The attorneys general have not yet calculated how much financial relief Meta could be demanded to pay if their case prevails, he said, because the states' focus is on changing the company’s behavior.

Other attorneys generals' have drawn a reasonable comparison from Meta to JUUL and other companies that market products to children, Bonta said; those companies are following a “corporate playbook” of deceptive tactics to make harmful products attractive to children. 

Although portions of the complaint were redacted, some evidence is public, including statements from former Meta employees.

In one statement cited in the complaint, Chamath Palihapitiya, Facebook’s former Vice President for User Growth, said in 2017 that he doesn't let his own children use Facebook. In another, Meta researchers posted publicly that they were worried about their kids' screen time.
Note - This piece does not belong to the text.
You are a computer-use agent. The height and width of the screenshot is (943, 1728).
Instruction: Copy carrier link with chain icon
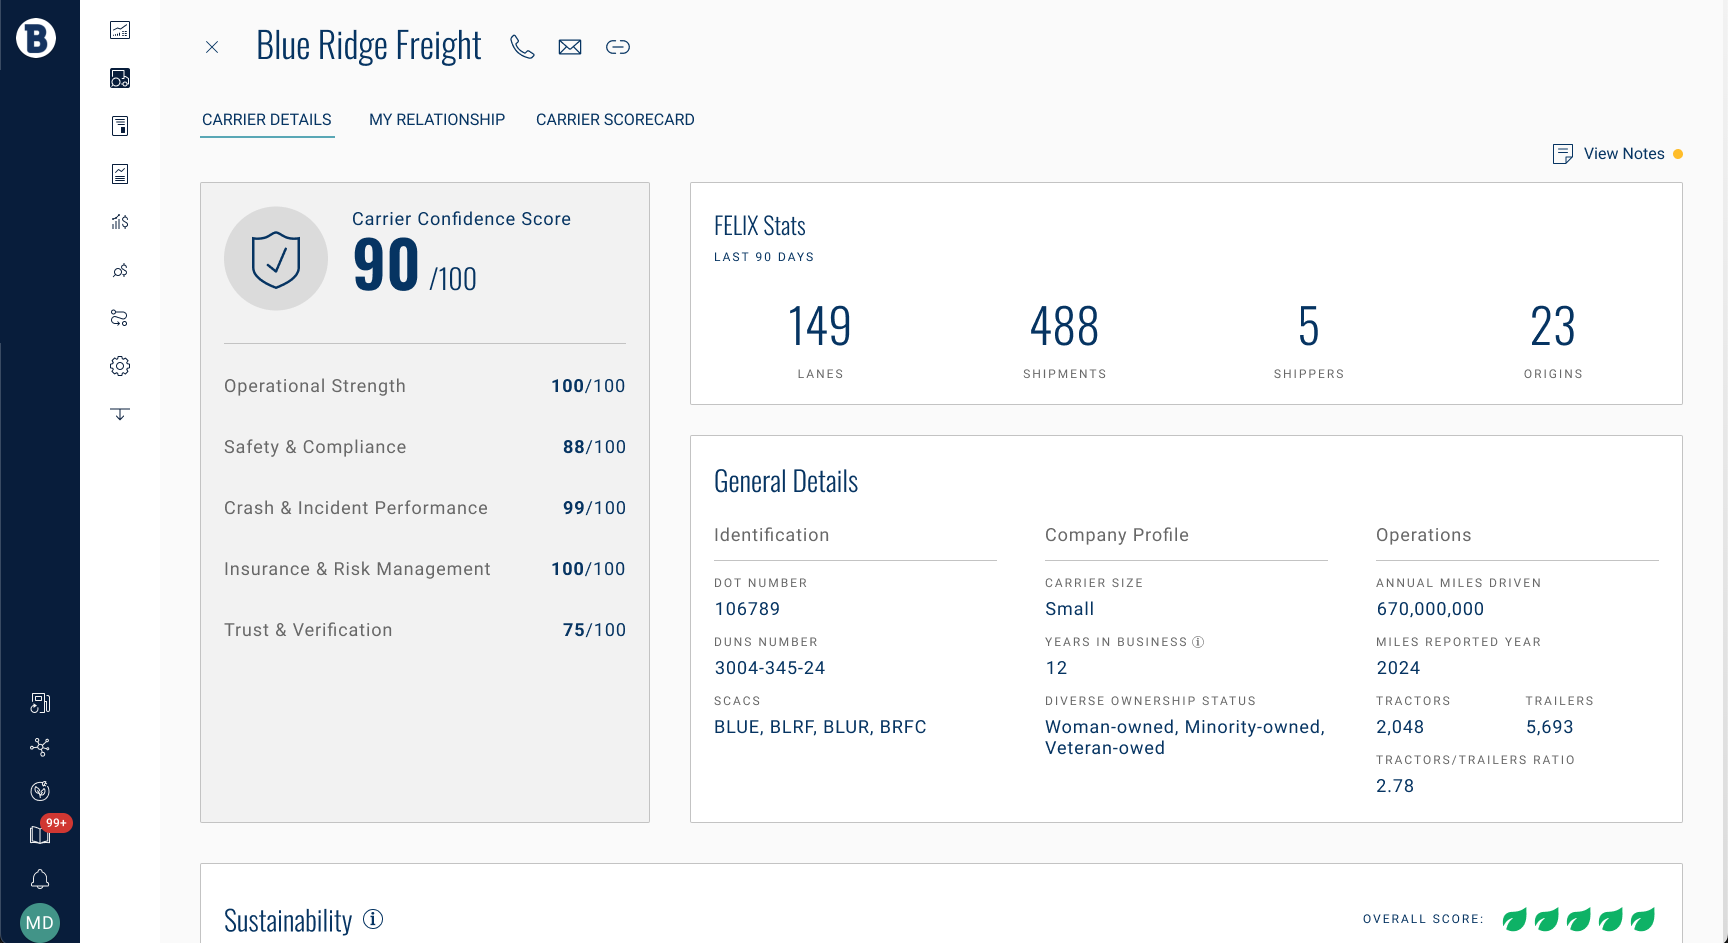(x=618, y=47)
The federal and state complaints follow a nationwide investigation that Bonta announced on Nov. 18, 2021. The state officials are seeking injunctive and monetary relief.

Bonta is also investigating TikTok for harms to young people associated with use of the platform. His office has been involved in litigation from NetChoice regarding claims that children should be protected on social media platforms, now headed to the Ninth Circuit Court of Appeals.